WORK TO DO:
Please rewrite the stretch of items from the line containing "How do I perform: Click" through the line containing "point(138,35)", replacing "checkmark" with "check mark" and leaving everything else as it is.

Text and element location records
[start]
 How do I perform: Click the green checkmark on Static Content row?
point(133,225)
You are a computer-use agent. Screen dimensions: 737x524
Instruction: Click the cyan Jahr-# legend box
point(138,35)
[end]
[start]
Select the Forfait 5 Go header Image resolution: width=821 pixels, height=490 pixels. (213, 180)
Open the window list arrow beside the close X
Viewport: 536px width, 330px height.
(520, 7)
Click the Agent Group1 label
[end]
WRITTEN REPLY:
 How do I perform: Click the green check mark on Static Content row?
point(133,225)
You are a computer-use agent. Screen dimensions: 737x524
Instruction: Click the cyan Jahr-# legend box
point(138,35)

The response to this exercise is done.